“What kind of evidence, exactly?”
“Several kinds,” Fedora replied with a nonchalant shrug. “Nothing I would call conclusive just yet, Professor. I wish that pixie had mentioned she was planning to dump a thousand gallons of frozen water on my crime scene so I could’ve told her to goddamn well not. Got no footprints from the actual fight location, and most of the samples were pretty thoroughly washed into the soil as it melted off. Still, you’ve got nice paved paths and a lot of the action happened on one, so I was able to lift a few.”
“A few?” Tellwyrn raised an eyebrow. “Samples? Of what?”
“I don’t have the right equipment with me to pick up skin flakes or anything so tiny,” the Inspector admitted. “Just hairs, mostly. A few miscellaneous near-microscopic bits and bobs that I think are fabric—I’m not pinning any hope on them. The hair’s what’ll prove most useful, I think. Rafe is still running the tests that’ll sort out what was dropped during the right time frame, then all I gotta do is gather samples from the people who we knew were there, and whatever’s left over is from our perp. Gotta admit, Prof, this is a guarantee of nothing. We won’t know how useful the evidence is until the analysis is done.”
“You were able to collect hair samples from the pavement in the aftermath of that…absolute debacle?” Ingvar regarded Fedora closely. “That is…very impressive.”
“Yeah, I call bullshit,” Aspen said more bluntly, folding her arms. “There is just no way.”
“Oh, ways he has,” Ashley said with a mysterious little smile.
“It’s all a matter of the right custom-worked enchantments and alchemicals,” Fedora said with ostentatiously false modesty, flipping the lapels of his trench coat up and then smoothing them down again. “Despite the fact that our ranking member of the Imperial government on site completely flipped his shit and then…well, whatever you did with him, lady. Despite that, this is still an operation sanctioned by Intelligence, and I’ve got tools with me that no municipal or provincial police force has access to.”
“Tools nobody but you has access to,” Ashley said, winking.
“Not for want of trying,” Fedora grumbled. “Omnu’s balls, what do I have to suck to get those cobble-pounders to try techniques beyond ‘chase perps around and beat them with clubs?’”
“Yes, your life must be very frustrating indeed, but my points of inquiry here are specific and few,” Tellwyrn said sharply.
“Yes, of course, right.” Fedora nodded. “I got much more reliable samples from right by the gates, where we saw the Sleeper stand still for a little bit, and there was no brawling and no snow. I have a lot more faith in those; Rafe’s working ’em over, too. Honestly, I can’t get enough of watching him work; it’s like listening to a damn symphony. Man’s a genius with alchemy. A batshit insane genius, which is the best kind!”

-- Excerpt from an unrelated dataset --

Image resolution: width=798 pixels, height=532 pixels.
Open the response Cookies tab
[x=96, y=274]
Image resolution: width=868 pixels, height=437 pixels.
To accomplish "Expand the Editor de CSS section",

“I am acquainted with Admestus Rafe,” Tellwyrn snapped. “My questions, here, concern you, your investigative methods, and what happens next if the outcome of his lab work provides you with an unidentified sample. How, precisely, do you propose to find out to whom it belongs? Because if you are about to suggest rummaging through the personal effects of the entire rest of the student body, the ensuing discussion is likely to become impolite.”
“With regard to that—uh, no thanks, Fluffy, I’m good.”
Fedora held up a hand to decline the tray of teacups Maru hoisted at him. The tanuki lowered it, stepped back, bowed over his proffered samples so that his whiskers dipped into ones of the cups and trundled over toward Ingvar. He and the dryads had arranged themselves in front of the wall of bookcases, while Fedora stood before the desk behind which Tellwyrn sat; until a moment ago, Maru had busied himself with her arcane cooking plate in the corner of the office, which was a long process frequently interrupted by his requests, in Sifanese, for instruction on how to operate it. Tellwyrn had been served tea, finally, and now he was making the rounds toward the others.
Before he reached Ingvar, however, Maru tripped on the hem of his robe and went sprawling face-down into his tray, sending tea and broken crockery spraying across the carpet.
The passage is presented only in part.